[Saved data entries]
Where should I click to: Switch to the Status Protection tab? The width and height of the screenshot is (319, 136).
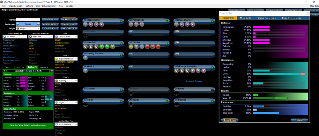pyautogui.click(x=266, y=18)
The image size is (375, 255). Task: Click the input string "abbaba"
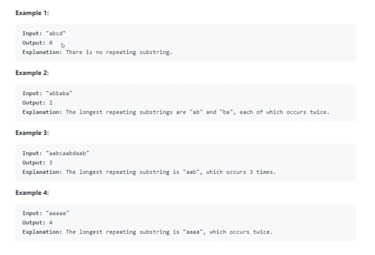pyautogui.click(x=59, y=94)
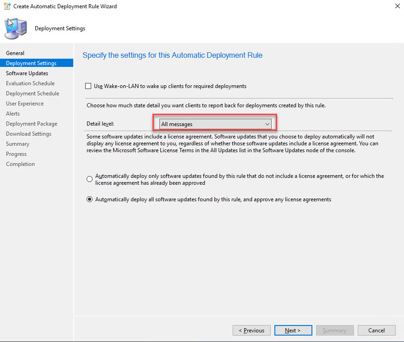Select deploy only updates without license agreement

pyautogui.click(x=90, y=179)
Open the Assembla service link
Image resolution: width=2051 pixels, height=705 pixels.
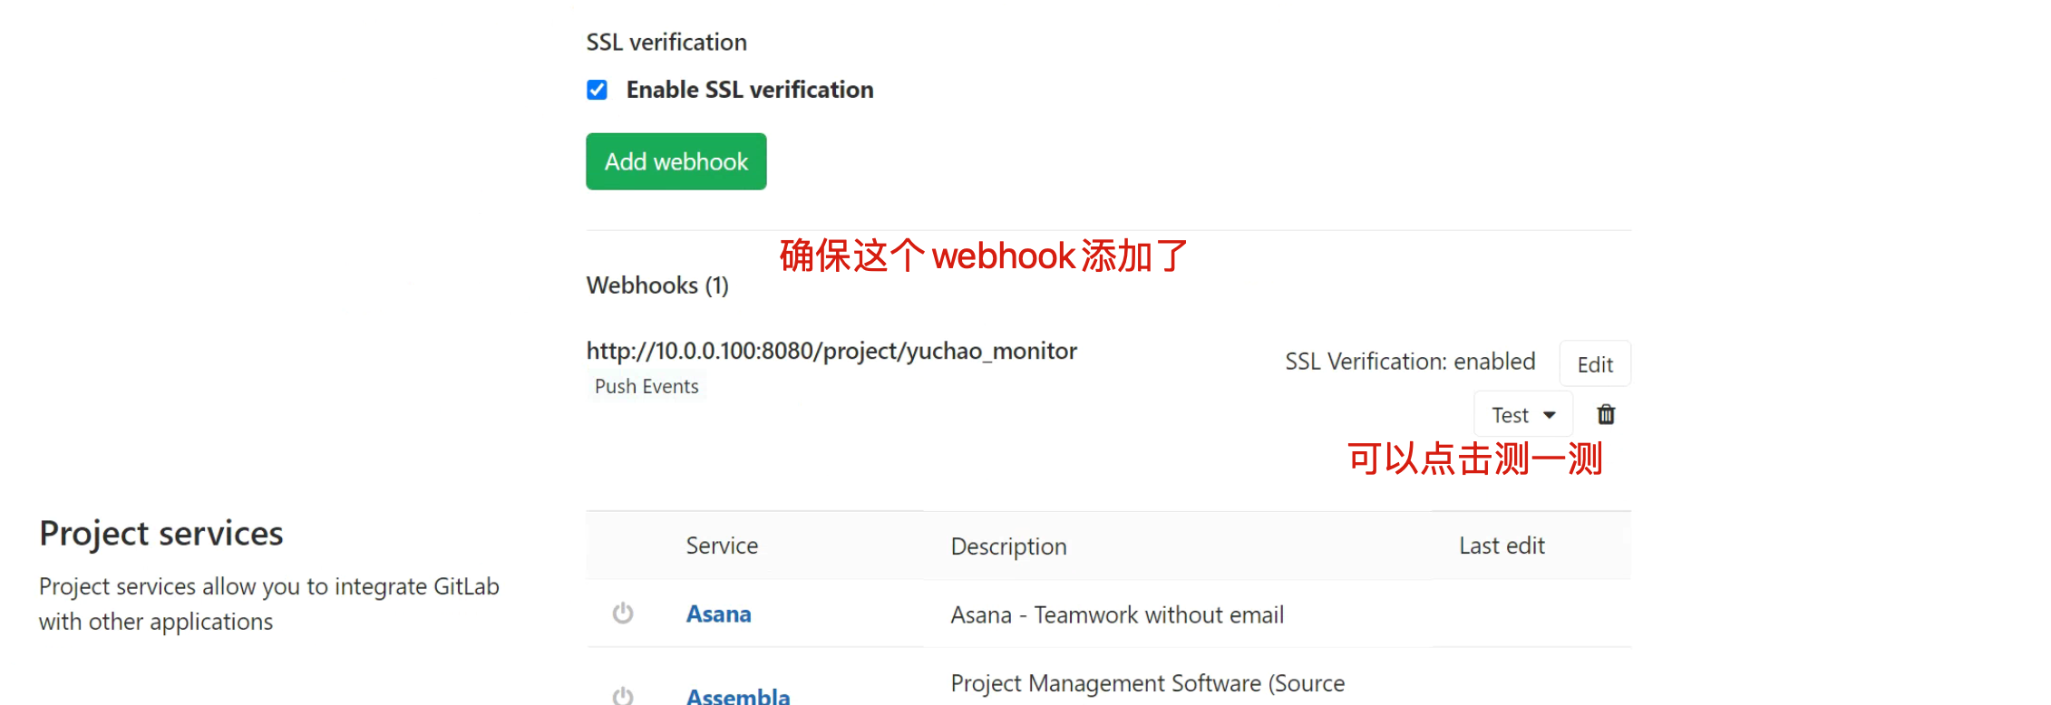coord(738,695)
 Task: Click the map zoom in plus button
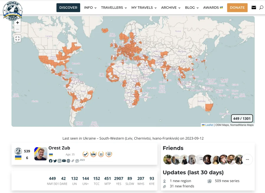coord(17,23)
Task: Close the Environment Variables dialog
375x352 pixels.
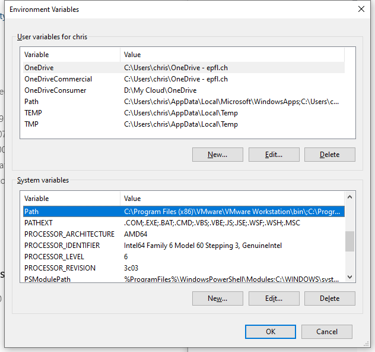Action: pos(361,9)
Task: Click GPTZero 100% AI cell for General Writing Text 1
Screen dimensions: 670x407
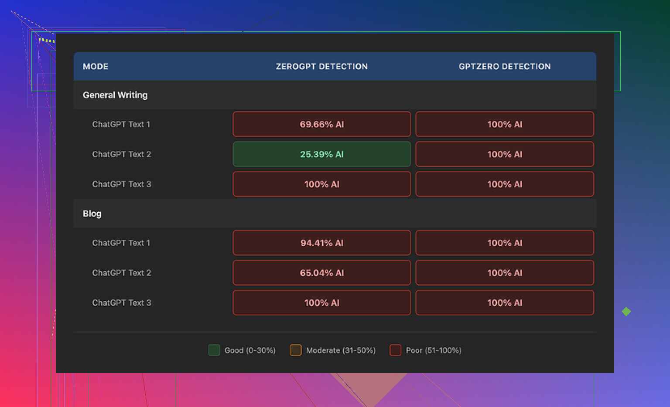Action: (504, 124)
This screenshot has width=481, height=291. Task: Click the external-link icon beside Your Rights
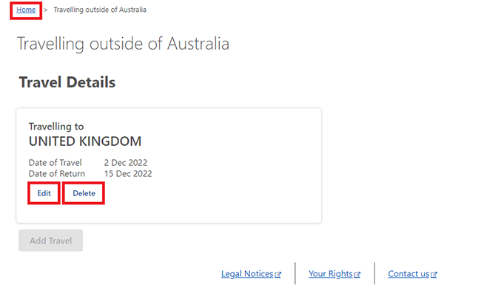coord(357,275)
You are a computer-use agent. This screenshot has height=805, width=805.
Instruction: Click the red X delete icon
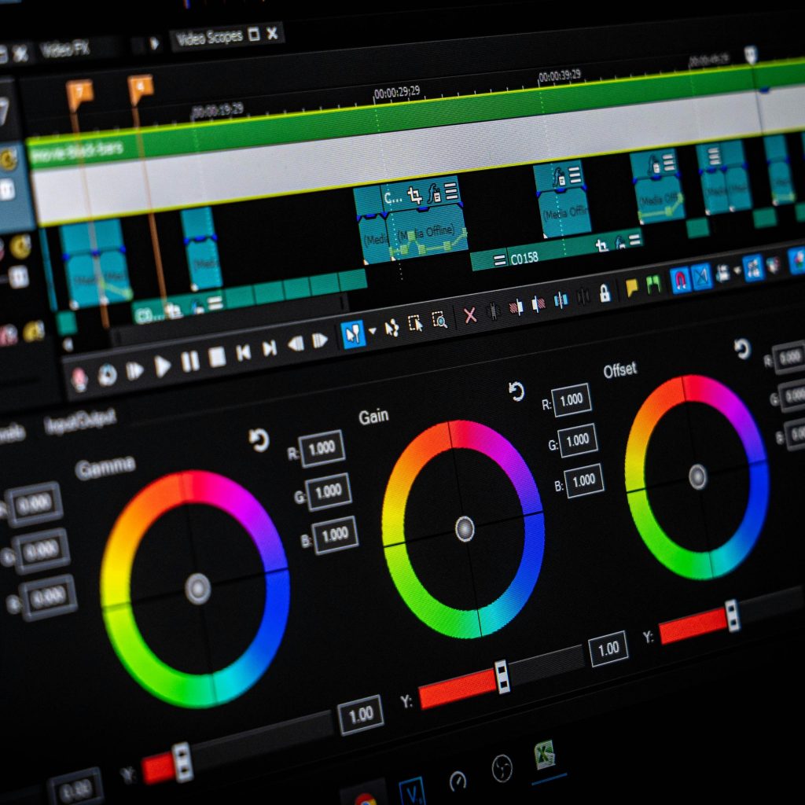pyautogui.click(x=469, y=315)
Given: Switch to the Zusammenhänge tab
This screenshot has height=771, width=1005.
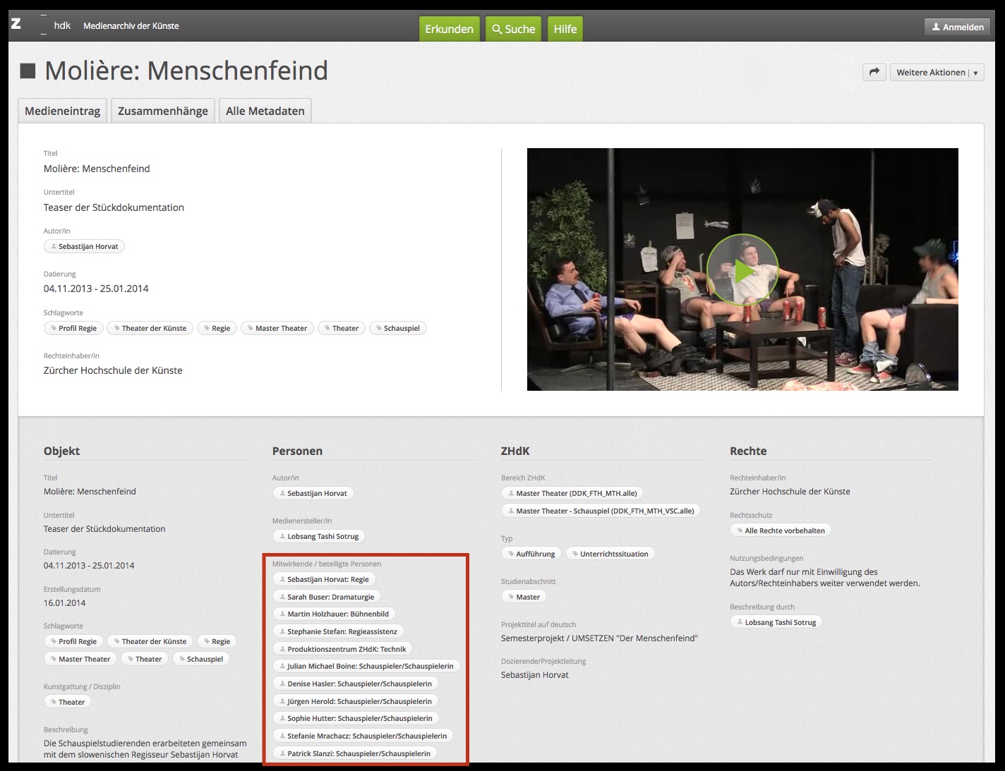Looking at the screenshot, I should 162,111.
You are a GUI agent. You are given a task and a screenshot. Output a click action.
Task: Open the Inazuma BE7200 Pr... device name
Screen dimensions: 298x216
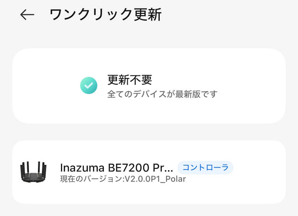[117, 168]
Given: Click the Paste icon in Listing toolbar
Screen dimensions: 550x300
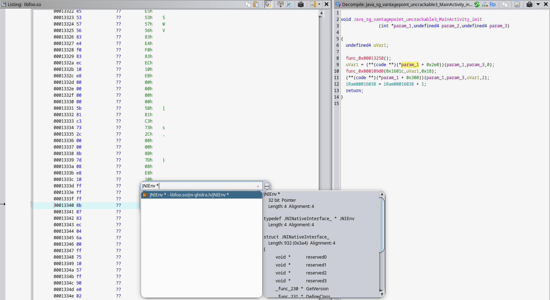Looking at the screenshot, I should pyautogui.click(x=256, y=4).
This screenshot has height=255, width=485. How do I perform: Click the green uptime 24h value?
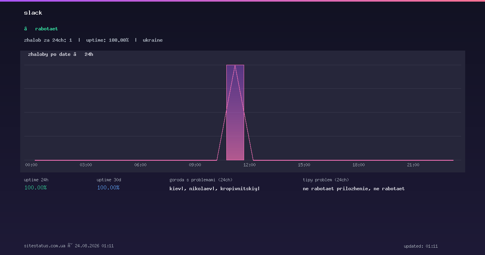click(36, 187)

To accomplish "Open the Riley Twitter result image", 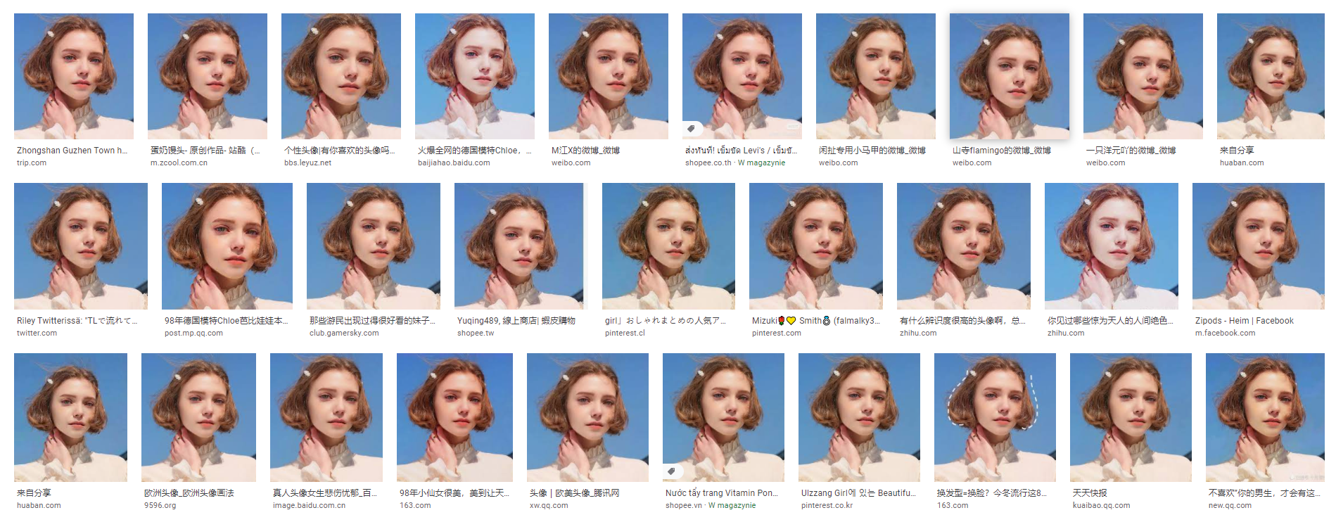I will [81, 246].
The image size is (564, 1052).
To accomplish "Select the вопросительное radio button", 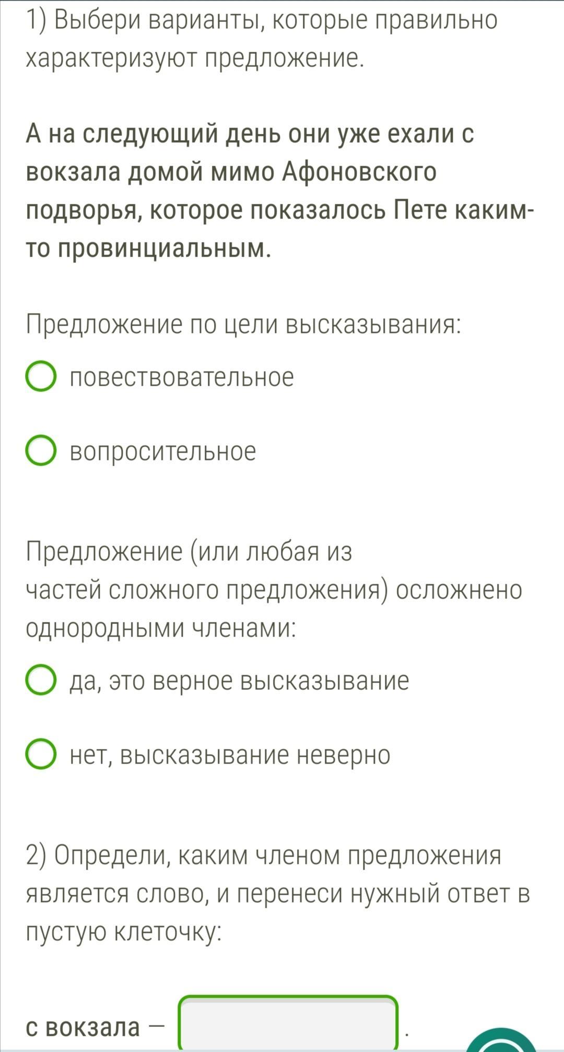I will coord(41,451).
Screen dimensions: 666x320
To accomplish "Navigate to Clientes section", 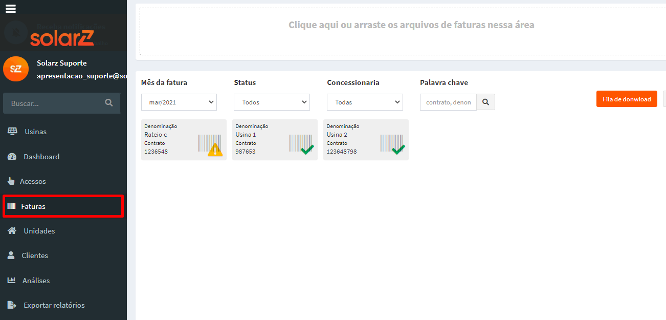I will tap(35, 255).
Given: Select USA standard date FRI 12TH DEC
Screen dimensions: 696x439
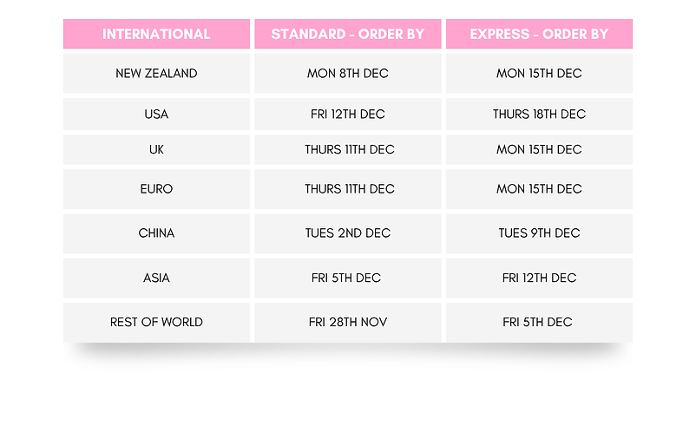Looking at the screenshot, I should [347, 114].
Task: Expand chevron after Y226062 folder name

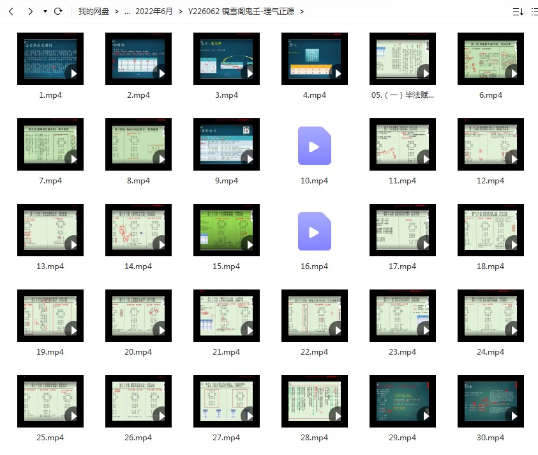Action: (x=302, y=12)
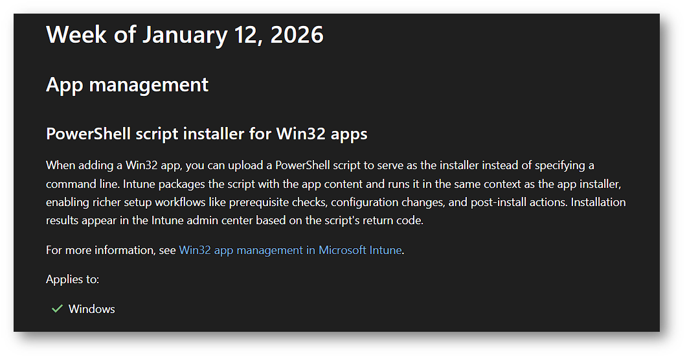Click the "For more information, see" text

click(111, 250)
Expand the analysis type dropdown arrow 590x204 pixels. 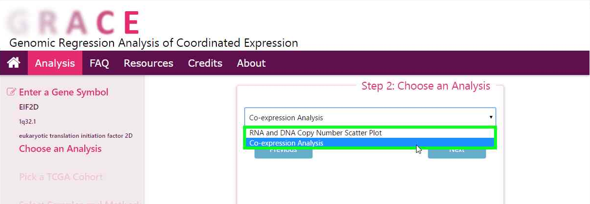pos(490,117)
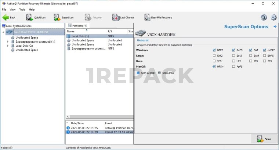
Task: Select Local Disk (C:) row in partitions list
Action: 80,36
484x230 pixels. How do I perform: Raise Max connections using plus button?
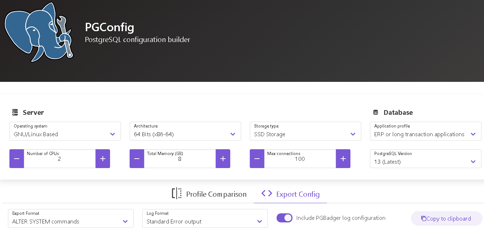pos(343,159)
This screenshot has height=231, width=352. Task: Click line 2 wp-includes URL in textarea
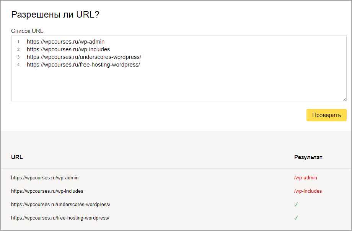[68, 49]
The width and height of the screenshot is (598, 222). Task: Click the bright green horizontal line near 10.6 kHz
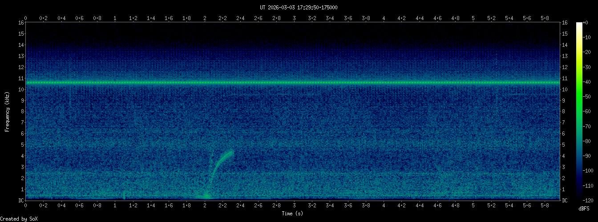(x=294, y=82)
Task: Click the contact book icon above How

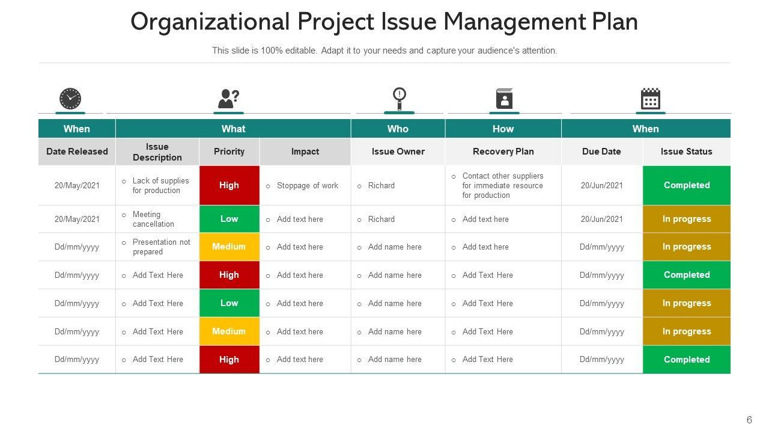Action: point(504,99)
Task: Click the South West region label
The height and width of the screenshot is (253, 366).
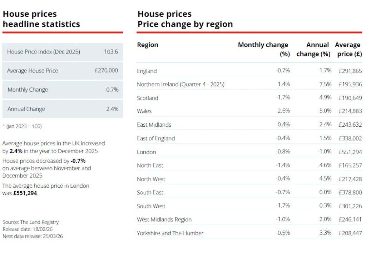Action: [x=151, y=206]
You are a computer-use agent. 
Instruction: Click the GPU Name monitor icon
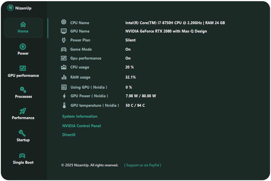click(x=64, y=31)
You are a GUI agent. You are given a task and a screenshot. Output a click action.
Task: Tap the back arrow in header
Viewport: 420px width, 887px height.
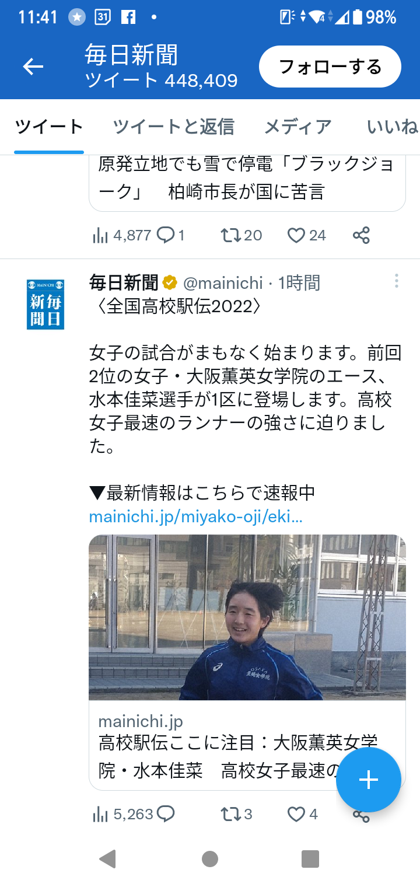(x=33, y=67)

THE TASK: Print, exactly as written, the lines above from the first one to the one containing "Open the Assembla service link". Leave out pictures.

YOUR SOLUTION:
Where should I click to: Switch to the Status Protection tab? The width and height of the screenshot is (319, 136).
pyautogui.click(x=266, y=18)
The image size is (375, 255). Task: Click the input string "abbaba"
pyautogui.click(x=59, y=94)
Select deploy only updates without license agreement

pyautogui.click(x=90, y=179)
Open the Assembla service link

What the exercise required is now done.